▸ What to work on: Copy every one of the following rows word for word.

Collection rows
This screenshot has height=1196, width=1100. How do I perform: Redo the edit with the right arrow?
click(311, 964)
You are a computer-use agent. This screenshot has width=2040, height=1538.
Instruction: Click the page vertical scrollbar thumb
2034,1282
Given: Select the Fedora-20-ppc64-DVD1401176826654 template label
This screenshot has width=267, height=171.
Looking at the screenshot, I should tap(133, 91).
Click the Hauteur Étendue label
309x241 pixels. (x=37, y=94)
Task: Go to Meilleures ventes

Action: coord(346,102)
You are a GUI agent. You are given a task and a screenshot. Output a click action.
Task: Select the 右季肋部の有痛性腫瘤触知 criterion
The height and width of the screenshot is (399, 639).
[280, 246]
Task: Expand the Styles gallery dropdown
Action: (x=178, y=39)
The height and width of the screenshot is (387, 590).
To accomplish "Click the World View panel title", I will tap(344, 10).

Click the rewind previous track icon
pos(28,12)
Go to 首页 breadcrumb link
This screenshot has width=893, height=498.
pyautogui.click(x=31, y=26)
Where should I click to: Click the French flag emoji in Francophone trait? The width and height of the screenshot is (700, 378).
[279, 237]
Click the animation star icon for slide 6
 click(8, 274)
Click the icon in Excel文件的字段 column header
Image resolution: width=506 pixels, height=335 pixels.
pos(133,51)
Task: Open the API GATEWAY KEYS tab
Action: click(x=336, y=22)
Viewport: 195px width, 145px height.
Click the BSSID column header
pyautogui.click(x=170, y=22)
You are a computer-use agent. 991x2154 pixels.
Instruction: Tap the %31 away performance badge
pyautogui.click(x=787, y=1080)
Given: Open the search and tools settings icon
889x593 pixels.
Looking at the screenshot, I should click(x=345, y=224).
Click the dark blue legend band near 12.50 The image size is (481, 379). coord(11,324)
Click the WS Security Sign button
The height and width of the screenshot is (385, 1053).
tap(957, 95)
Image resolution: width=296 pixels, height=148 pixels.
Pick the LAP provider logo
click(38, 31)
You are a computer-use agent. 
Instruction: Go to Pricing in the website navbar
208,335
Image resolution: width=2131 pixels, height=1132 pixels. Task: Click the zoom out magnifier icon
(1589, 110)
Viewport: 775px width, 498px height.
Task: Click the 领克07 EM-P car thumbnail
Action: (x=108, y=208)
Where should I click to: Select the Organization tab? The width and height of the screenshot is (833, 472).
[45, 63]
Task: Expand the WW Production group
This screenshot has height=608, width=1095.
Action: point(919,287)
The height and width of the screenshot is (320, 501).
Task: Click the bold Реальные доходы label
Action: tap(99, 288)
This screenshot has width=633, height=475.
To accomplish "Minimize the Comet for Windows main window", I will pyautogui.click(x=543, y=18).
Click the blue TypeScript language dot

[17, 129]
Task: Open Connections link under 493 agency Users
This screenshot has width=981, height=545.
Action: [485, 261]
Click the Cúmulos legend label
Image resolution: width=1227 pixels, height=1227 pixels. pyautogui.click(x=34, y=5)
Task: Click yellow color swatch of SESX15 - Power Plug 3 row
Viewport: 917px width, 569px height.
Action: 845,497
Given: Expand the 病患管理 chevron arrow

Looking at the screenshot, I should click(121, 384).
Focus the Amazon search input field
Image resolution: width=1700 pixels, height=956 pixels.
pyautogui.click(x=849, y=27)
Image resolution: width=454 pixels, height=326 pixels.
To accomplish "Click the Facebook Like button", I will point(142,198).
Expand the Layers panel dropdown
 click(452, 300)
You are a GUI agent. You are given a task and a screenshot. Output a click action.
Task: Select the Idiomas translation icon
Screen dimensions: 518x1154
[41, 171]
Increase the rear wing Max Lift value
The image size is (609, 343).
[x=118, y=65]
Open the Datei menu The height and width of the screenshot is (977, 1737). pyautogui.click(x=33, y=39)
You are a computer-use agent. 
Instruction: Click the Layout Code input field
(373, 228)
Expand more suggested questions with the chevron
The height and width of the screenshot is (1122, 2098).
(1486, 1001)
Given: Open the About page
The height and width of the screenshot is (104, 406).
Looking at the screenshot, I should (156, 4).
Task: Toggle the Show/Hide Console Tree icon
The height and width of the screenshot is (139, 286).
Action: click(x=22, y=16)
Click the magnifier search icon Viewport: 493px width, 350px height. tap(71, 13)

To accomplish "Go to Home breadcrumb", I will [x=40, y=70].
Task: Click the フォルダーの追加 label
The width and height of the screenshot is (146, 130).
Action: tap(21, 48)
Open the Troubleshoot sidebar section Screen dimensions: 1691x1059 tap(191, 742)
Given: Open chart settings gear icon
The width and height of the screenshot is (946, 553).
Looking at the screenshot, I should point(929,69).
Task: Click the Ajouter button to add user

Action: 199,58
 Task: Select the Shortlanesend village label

▸ Response to the exercise:
This screenshot has height=1196, width=1100. How do I perform: Redo the edit with the right arrow?
click(311, 964)
You are a computer-use agent. This screenshot has width=2040, height=1538.
Instruction: Click the page vertical scrollbar thumb
2034,1282
Given: Select the Fedora-20-ppc64-DVD1401176826654 template label
This screenshot has width=267, height=171.
Looking at the screenshot, I should tap(133, 91).
Click the Hauteur Étendue label
309x241 pixels. (x=37, y=94)
Task: Go to Meilleures ventes

Action: coord(346,102)
You are a GUI agent. You are given a task and a screenshot. Output a click action.
Task: Select the 右季肋部の有痛性腫瘤触知 criterion
The height and width of the screenshot is (399, 639).
[280, 246]
Task: Expand the Styles gallery dropdown
Action: (x=178, y=39)
The height and width of the screenshot is (387, 590).
To accomplish "Click the World View panel title", I will tap(344, 10).

Click the rewind previous track icon
pos(28,12)
Go to 首页 breadcrumb link
This screenshot has width=893, height=498.
pyautogui.click(x=31, y=26)
Where should I click to: Click the French flag emoji in Francophone trait? The width and height of the screenshot is (700, 378).
[279, 237]
Click the animation star icon for slide 6
 click(8, 274)
Click the icon in Excel文件的字段 column header
Image resolution: width=506 pixels, height=335 pixels.
pos(133,51)
Task: Open the API GATEWAY KEYS tab
Action: click(x=336, y=22)
Viewport: 195px width, 145px height.
Click the BSSID column header
pyautogui.click(x=170, y=22)
You are a computer-use agent. 991x2154 pixels.
Instruction: Tap the %31 away performance badge
pyautogui.click(x=787, y=1080)
Given: Open the search and tools settings icon
889x593 pixels.
Looking at the screenshot, I should click(x=345, y=224).
Click the dark blue legend band near 12.50 The image size is (481, 379). coord(11,324)
Click the WS Security Sign button
The height and width of the screenshot is (385, 1053).
tap(957, 95)
Image resolution: width=296 pixels, height=148 pixels.
Pick the LAP provider logo
click(38, 31)
You are a computer-use agent. 
Instruction: Go to Pricing in the website navbar
208,335
Image resolution: width=2131 pixels, height=1132 pixels. Task: Click the zoom out magnifier icon
(1589, 110)
Viewport: 775px width, 498px height.
Task: Click the 领克07 EM-P car thumbnail
Action: (x=108, y=208)
Where should I click to: Select the Organization tab? The width and height of the screenshot is (833, 472).
[45, 63]
Task: Expand the WW Production group
This screenshot has height=608, width=1095.
Action: point(919,287)
The height and width of the screenshot is (320, 501).
Task: Click the bold Реальные доходы label
Action: tap(99, 288)
This screenshot has width=633, height=475.
To accomplish "Minimize the Comet for Windows main window", I will pyautogui.click(x=543, y=18).
Click the blue TypeScript language dot

[17, 129]
Task: Open Connections link under 493 agency Users
This screenshot has width=981, height=545.
Action: [485, 261]
Click the Cúmulos legend label
Image resolution: width=1227 pixels, height=1227 pixels. pyautogui.click(x=34, y=5)
Task: Click yellow color swatch of SESX15 - Power Plug 3 row
Viewport: 917px width, 569px height.
Action: 845,497
Given: Expand the 病患管理 chevron arrow

Looking at the screenshot, I should click(121, 384).
Focus the Amazon search input field
Image resolution: width=1700 pixels, height=956 pixels.
pyautogui.click(x=849, y=27)
Image resolution: width=454 pixels, height=326 pixels.
To accomplish "Click the Facebook Like button", I will point(142,198).
Expand the Layers panel dropdown
 click(452, 300)
You are a GUI agent. You are given a task and a screenshot. Output a click action.
Task: Select the Idiomas translation icon
Screen dimensions: 518x1154
[41, 171]
Increase the rear wing Max Lift value
The image size is (609, 343).
[x=118, y=65]
Open the Datei menu The height and width of the screenshot is (977, 1737). pyautogui.click(x=33, y=39)
You are a computer-use agent. 
Instruction: Click the Layout Code input field
(373, 228)
Expand more suggested questions with the chevron
The height and width of the screenshot is (1122, 2098).
(1486, 1001)
Given: Open the About page
The height and width of the screenshot is (104, 406).
Looking at the screenshot, I should (156, 4).
Task: Toggle the Show/Hide Console Tree icon
The height and width of the screenshot is (139, 286).
Action: click(x=22, y=16)
Click the magnifier search icon Viewport: 493px width, 350px height. tap(71, 13)

To accomplish "Go to Home breadcrumb", I will [x=40, y=70].
Task: Click the フォルダーの追加 label
The width and height of the screenshot is (146, 130).
Action: tap(21, 48)
Open the Troubleshoot sidebar section Screen dimensions: 1691x1059 tap(191, 742)
Given: Open chart settings gear icon
The width and height of the screenshot is (946, 553).
Looking at the screenshot, I should point(929,69).
Task: Click the Ajouter button to add user

Action: 199,58
 Task: Select the Shortlanesend village label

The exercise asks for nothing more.